The mode of antibacterial and antifungal action is based on the ability of nitroxoline to chelate with various metallic bivalent cations [29]–[31]. The antibacterial actvity of nitroxoline is decreased by the presence of Mn++ and Mg++, but not Ca++ and univalent ions like Na+ and K+. The authors assume that magnesium ions stabilizing the lipopolysaccharide (LPS) molecules in the outer bacterial membrane favour the accumulation of nitroxoline in the bacteria, such as E. coli. This process is energy independent. Nitroxoline is binding to bacterial surface structures, which probably leads to an interaction between nitroxoline and magnesium ions complexing with LPS phosphate groups [30],[31]. The bacterial surface becomes hydrophobic as demonstrated for E. coli at 1/8 of MIC of nitroxoline and the adherence to catheter surface is decreased [32]. Nitroxoline inhibits rapidly and selectively RNA synthesis in fission yeast by chelation of bivalent cations required for RNA synthesis [33]. Furthermore, subinhibitory concentrations of nitroxoline have a major inhibitory effect on adhesin expression and bacterial attachment [34]–[36], which may add an important antibacterial mechanism of nitroxoline. Nitroxoline also reduces the formation and induces the dispersal of Pseudomonas aeruginosa biofilms by chelation of iron and zinc [37].

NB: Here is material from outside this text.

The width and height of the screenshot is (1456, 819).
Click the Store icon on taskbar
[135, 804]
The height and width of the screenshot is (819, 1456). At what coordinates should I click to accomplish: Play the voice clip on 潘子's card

After single oral administration of 200 mg nitroxoline antibacterial urinary activity can be demonstrated by microbiological assays peaking on average between 216 mg/l and 220 mg/l during the urine collection periods 1–2 hours and 3–4 hours [38]. The HPLC concentrations of free nitroxoline, however, were much lower peaking on average between 3.2 mg/l and 5.8 mg/l during that periods. The discrepancy between the two assays was explained by antibacterial active metabolites in urine, because nitroxoline is excreted in the urine in unconjugated as well as conjugated (glucuronide, sulfate etc.) forms [38],[39]. A recent study showed that after oral administration of 250 mg about 99% of the excreted nitroxoline was eliminated as metabolites in urine of volunteers, mainly as sulfate and glucuronide, and only 1.0% as the parent component [40],[41]. In this study urinary inhibitory and bactericidal concentrations were determined against selected uropathogens, such as E. coli, K. pneumonia, P. mirabilis, and S. saprophyticus. In connection with additional urinary bactericidal kinetic studies it was concluded, that nitroxoline exhibits mainly bacteriostatic activity in urine against susceptible strains. Its antibacterial activity is more pronounced in acidic than in alkaline urine.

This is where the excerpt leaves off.